Alger considère pour sa part que l’installation d’une ambassade ou d’un consulat dans les territoires occupés reviendrait à reconnaître le statut de l’occupant.
Des froids, il y en a bien eu quelques-uns. Mahmoud Abbas n’est pas venu en Algérie pendant près de dix ans après que le président algérien a incité les Palestiniens à « régler leurs problèmes entre eux ». Mais depuis Boumediene et sa célèbre phrase, « Nous soutenons la Palestine qu'elle opprime ou qu'elle soit opprimée », Alger ne manque jamais une occasion de rappeler qu’elle reste mobilisée.
« L’Algérie a toujours fourni des aides en tous genres à la Palestine, et ce bien avant les autres pays », rappelait l’an dernier le Premier ministre Abdelmalek Sellal. Cet été là, le Croissant rouge algérien acheminai un lot de médicaments et de matériel médical vers la bande de Gaza, visée par l’opération militaire israélienne « Bordure protectrice ». Des rassemblements populaires avaient été organisés dans plusieurs villes du pays et la présidence de la République algérienne avait appelé à une minute de silence le 31 juillet 2014, demandant aux entreprises de cesser tout activité pendant cinq minutes, et avait débloqué une aide d’urgence de 25 millions de dollars d’aide humanitaire pour Gaza.

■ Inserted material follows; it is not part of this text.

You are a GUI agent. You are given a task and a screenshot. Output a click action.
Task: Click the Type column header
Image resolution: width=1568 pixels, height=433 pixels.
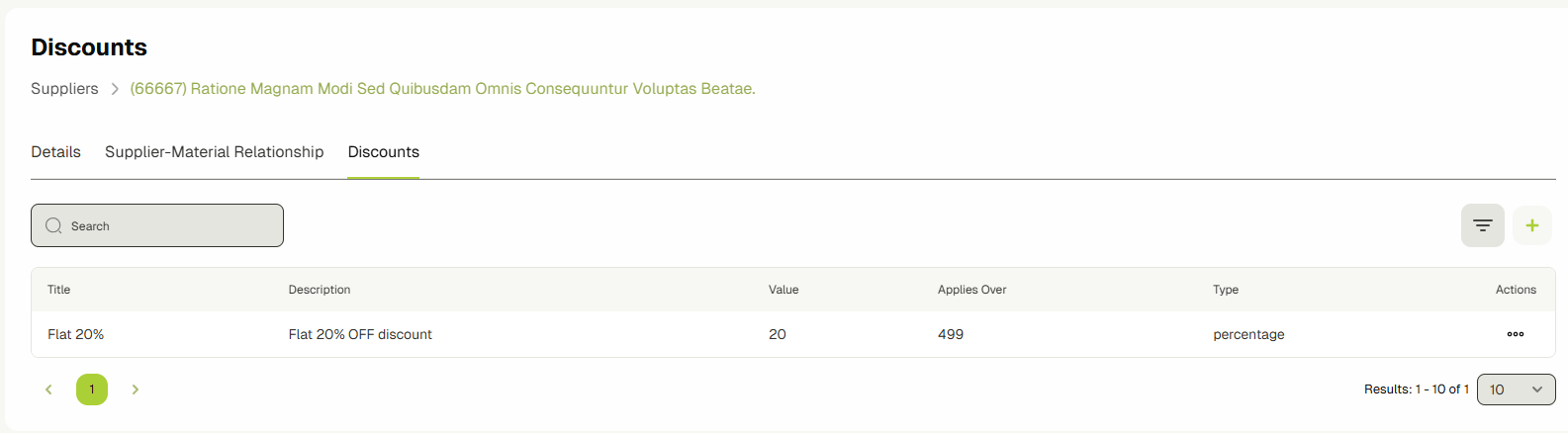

« Une position de principe inaliénable »
« Il faut le reconnaître », poursuit Abdelaziz Rahabi, « depuis 1964, l’Algérie, qui paie chaque année à temps ses contributions à l’Autorité palestinienne, n’a jamais utilisé l’argent pour exiger quoi que ce soit en retour. » Début août, au Caire, le ministre algérien des Affaires maghrébines, de l'Union africaine et de la Ligue des États arabes, Abdelkader Messahel, a réitéré « la position de principe et inaliénable de l'Algérie et son plein engagement vis-à-vis du peuple palestinien et de ses droits légitimes à l'instauration d'un État indépendant avec Jérusalem pour capitale ».
La projection, la semaine dernière, des Infiltrés, le documentaire de Khaled Jarrar primé aux festivals internationaux de Dubaï et de Chicago, a été sans surprise accueillie avec émotion par le public algérois. Une occasion pour Haitham Amaire, représentant de l’ambassade de Palestine à Alger, d’insister sur la nécessité de montrer en images « une réalité, celle de l’occupation, que les Algériens ne peuvent pas constater d’eux-mêmes puisqu’il leur est impossible de venir chez nous. Nous savons que cela a un impact, car nos deux peuples ne font qu’un. »
Les deux artistes algériens qui ont accompagné Khaled Jarrar pendant sa résidence – Arslan Naili, designer, et Yasser Ameur, artiste de rue – s’en sont rendu compte. « Le fait qu’il soit Palestinien facilite les échanges. On le voit dans les quartiers populaires où l’on passe, les gens se sentent immédiatement concernés », témoignent-ils à MEE.
Il n’en fallait pas plus pour bouleverser l’artiste. « Je suis touché par l’accueil que les gens me réservent et par le dialecte que je ne comprends pas toujours, si poétique et si musical. Je suis impatient de revenir en Algérie… ».